The main Italian wine trade body, ICE, has pulled out of Vinexpo owing €300,000 and throwing its members into confusion
Seven weeks from the upcoming Bordeaux wine trade fair which takes place in June this year, ICE (Istituto per il Commercio con l’Estero) has informed Vinexpo that it is cancelling its participation.
ICE is cancelling, it says, on the grounds that the exhibition area proposed by Vinexpo is too small and fragmented and does not present the right image.
ICE says it negotiated – over a period of a year and a half – a central space of 1,100 square metres. It says in March this year it realised that the area proposed did not correspond to its specifications.
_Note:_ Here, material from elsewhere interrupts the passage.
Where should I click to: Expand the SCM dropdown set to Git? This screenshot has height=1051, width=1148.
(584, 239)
Vinexpo chief executive Robert Beynat told decanter.com he was ‘confused and disappointed’ by the situation.
‘I met with ICE in February 2004. We agreed to give them 200 sq m more but we never agreed that the whole of Italy could be together in one hall. Countries are never put together – even France and Chile are broken up into two areas.’
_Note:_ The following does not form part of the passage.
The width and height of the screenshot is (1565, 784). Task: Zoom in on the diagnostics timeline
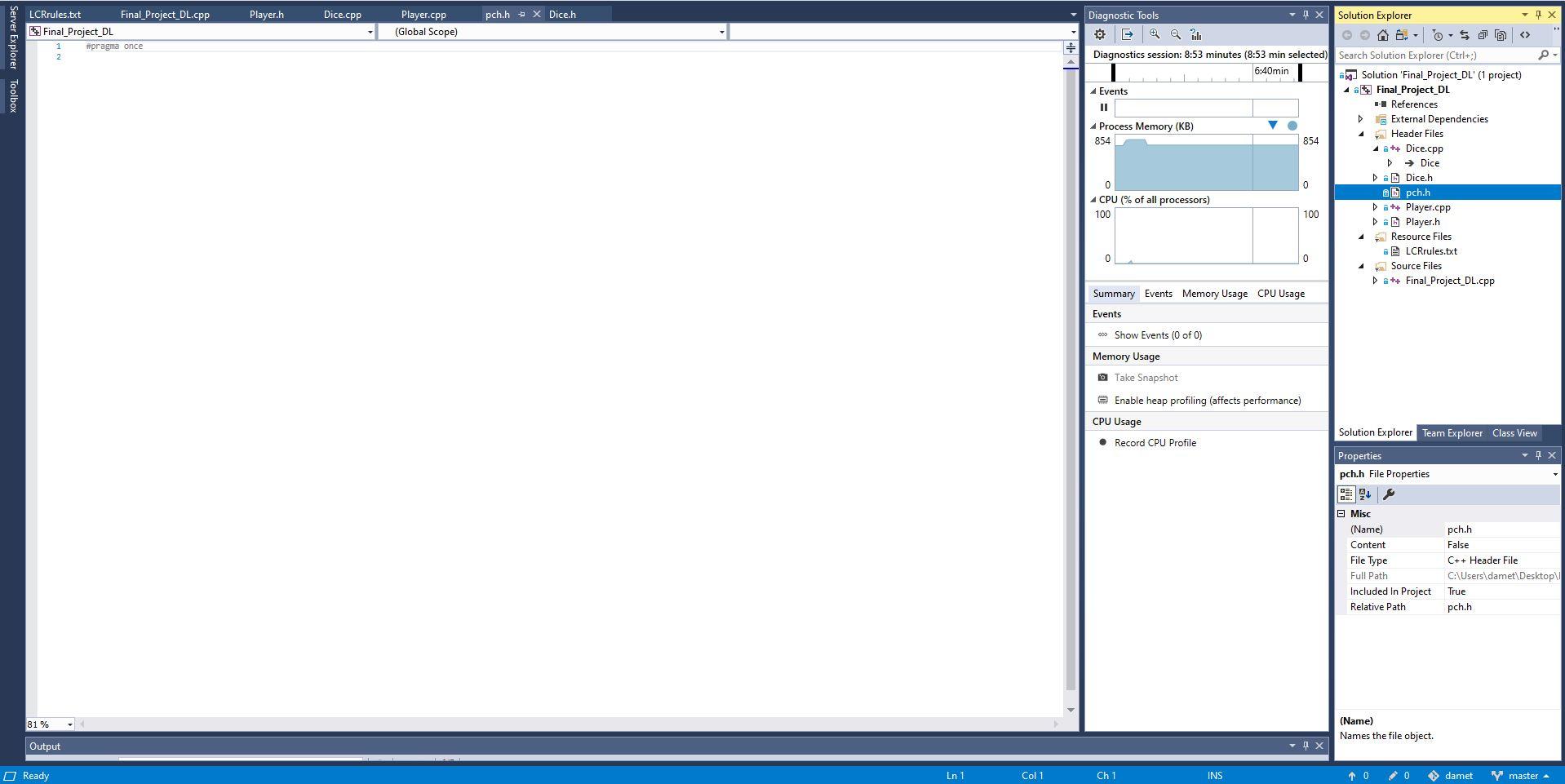1154,34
Beynat said ICE also asked for a central position but were refused at the beginning of the negotiations.
On 1 April Vinexpo received a letter from ICE’s lawyers with its demands and the ultimatum that ICE would pull out of Vinexpo if the demands were not met. The cancellation is the result.
Beynat said they were not negotiating with ICE, nor would there be any concessions. He also said Vinexpo would be pursuing the €300,000 that ICE owed as a result of cancelling.
He added he was nonplussed, as Vinexpo had been dealing with ICE ‘for 20 years’. He said there were various theories as to why the situation had broken down so irretrievably. It is thought for example that the breakdown could be the result of infighting between Italian government ministries.
As for the scores of producers and organisations that were planning to exhibit under the ICE umbrella, they are now applying to Vinexpo to rent the space vacated by ICE.